2) Idealistic--make a perfect Union
3) Pragmatic--dealing with the question of sovereignty. Placing common interests over regional or personal concerns.

II. The Participants
A. 55 delegates from 12 states
1) Young (average age 42), professional (over half were lawyers), men of economic substance
2) Many were Revolutionary War veterans
3) Absent: Thomas Jefferson, Patrick Henry, other Revolutionary War heroes.B. Key

Participants
1) Washington--president of the convention
2) Madison--researched every previous republic
a) Large republic is not only possible, it's preferred
b) Popularly elected officials with sovereignty in the hands of the people, not the states3) Franklin--81 years old.
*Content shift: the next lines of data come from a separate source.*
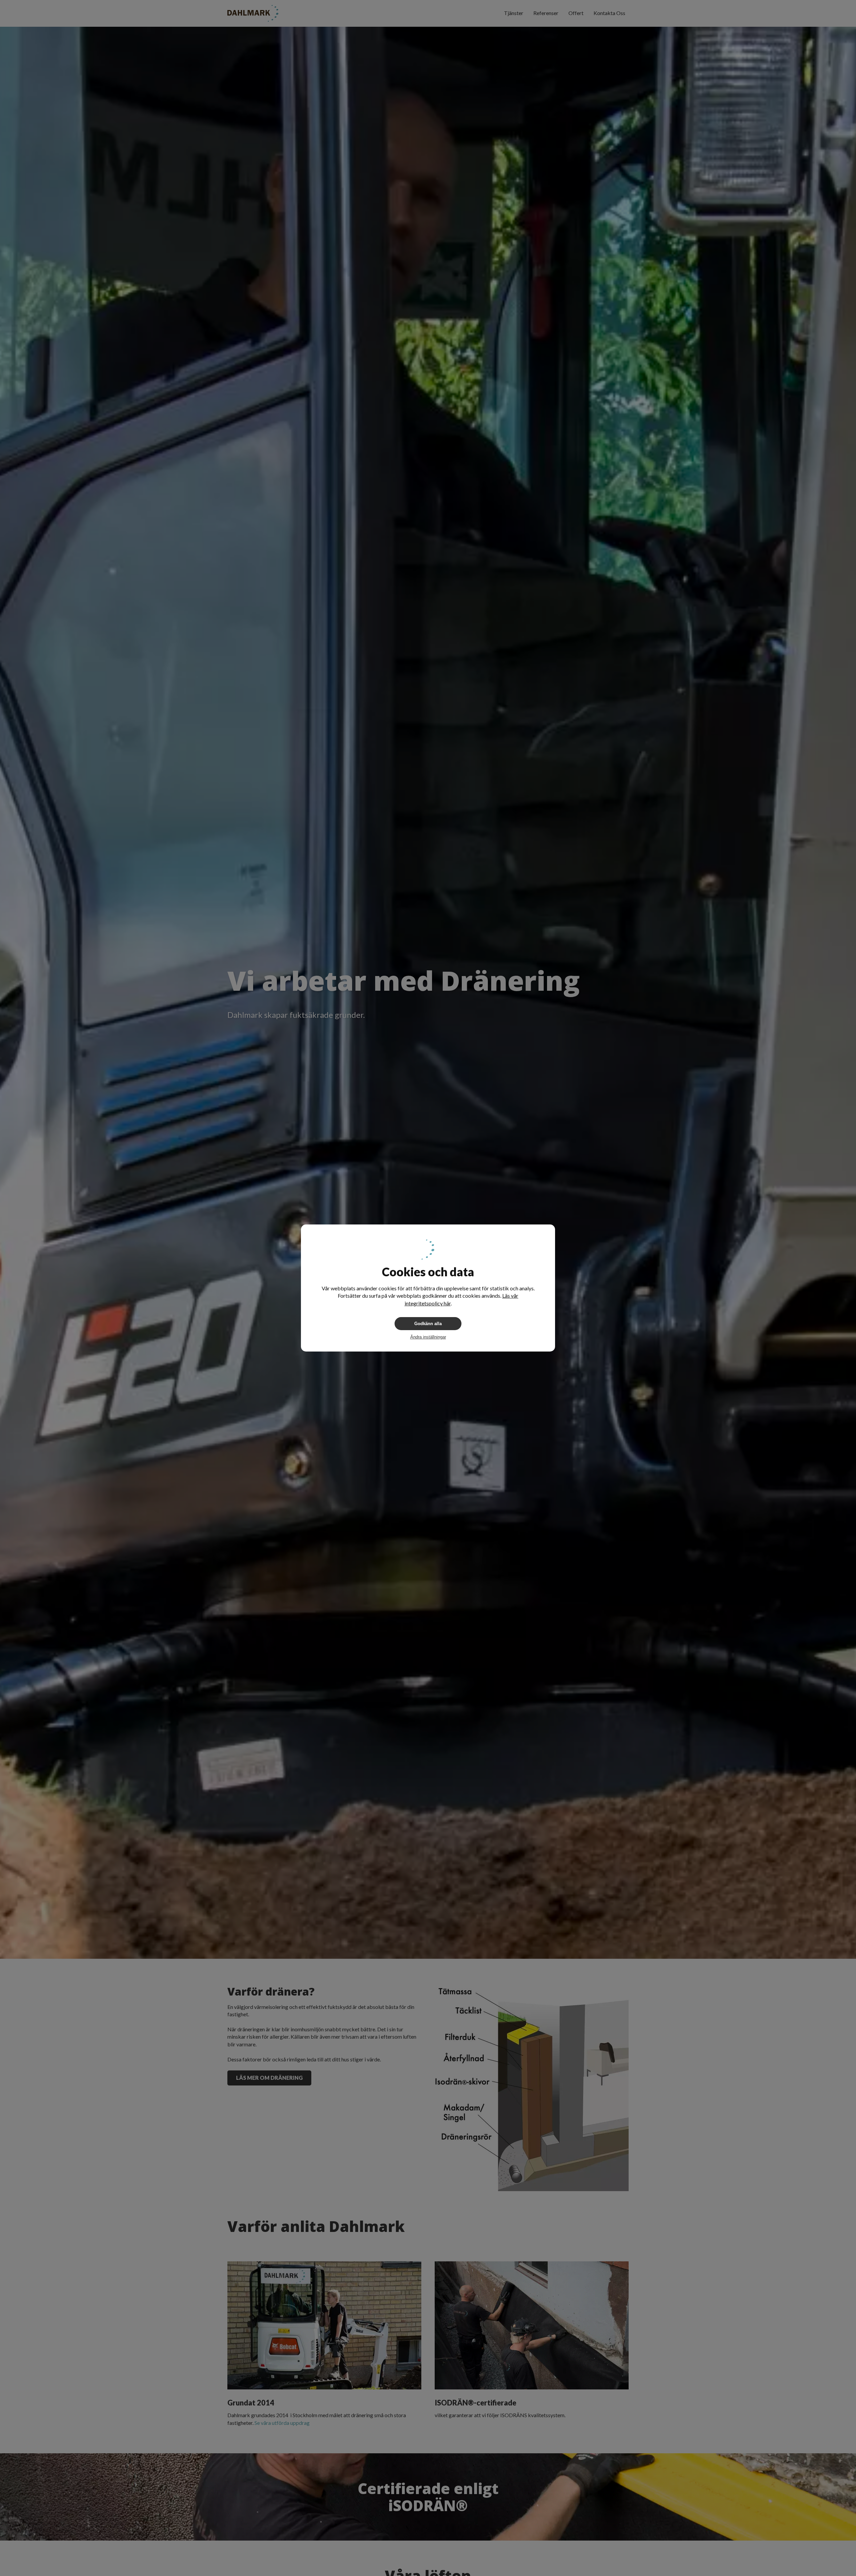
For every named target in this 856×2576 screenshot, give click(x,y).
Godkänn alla (428, 1323)
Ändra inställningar (428, 1336)
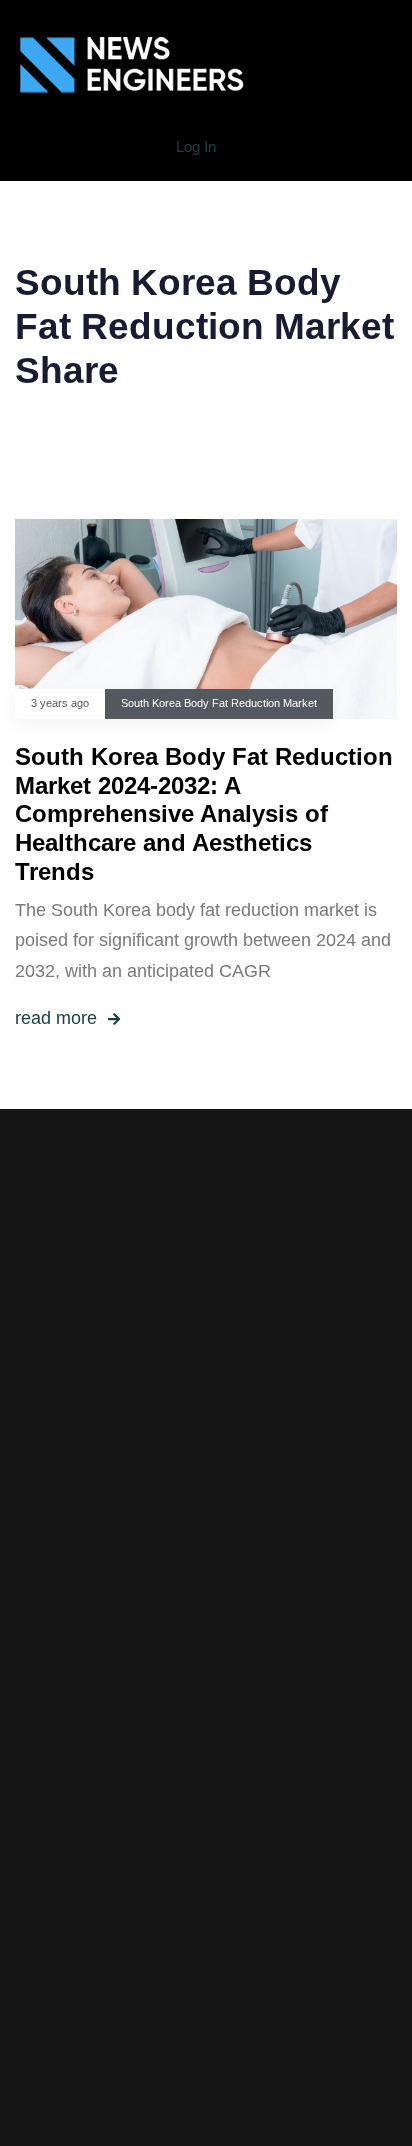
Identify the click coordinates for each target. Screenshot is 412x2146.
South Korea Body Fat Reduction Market (219, 703)
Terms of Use (206, 1717)
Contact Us (206, 1778)
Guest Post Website (206, 1748)
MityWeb (254, 1923)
The steadying influence

III. The Compromises

A. Great Compromise (bicameral legislature representing both people and states)

Why?
1. Virginia Plan or Large States Plan (Edmund Randolph)
a) 2 house legislature with representation based on population for both
b) President and courts chosen by legislature

2. New Jersey Plan (William Patterson)
a) Congress with each state having l vote
b) separate executive and judicial branches
c) increased powers of Congress

3. Great Compromise
a) Lower house membership dependent on population
b) Upper house with two members from each state
c) All revenue bills must begin in lower house

B. Three-Fifths Compromise

WHAT: 60% of slaves counted for representation and taxation; no Congressional interference with slavery for 20 years

Why?
1. Non-slavery states wanted slaves counted for taxation, but not representation and wanted an end to importation of slaves
2. Slave states wanted slaves counted for representation, but not taxation and no interference with slave trade by the federal government

C. Commerce Compromise
WHAT: no tax on exports, simple majority needed to pass commerce bills

WHY
1. Cotton and tobacco producing states wanted restriction of taxes on exports and all commerce bills to be passed by a two-thirds vote of Congress
2. Northern industrial states wanted federal tariffs to keep up out cheaper European products and raise revenues for the government.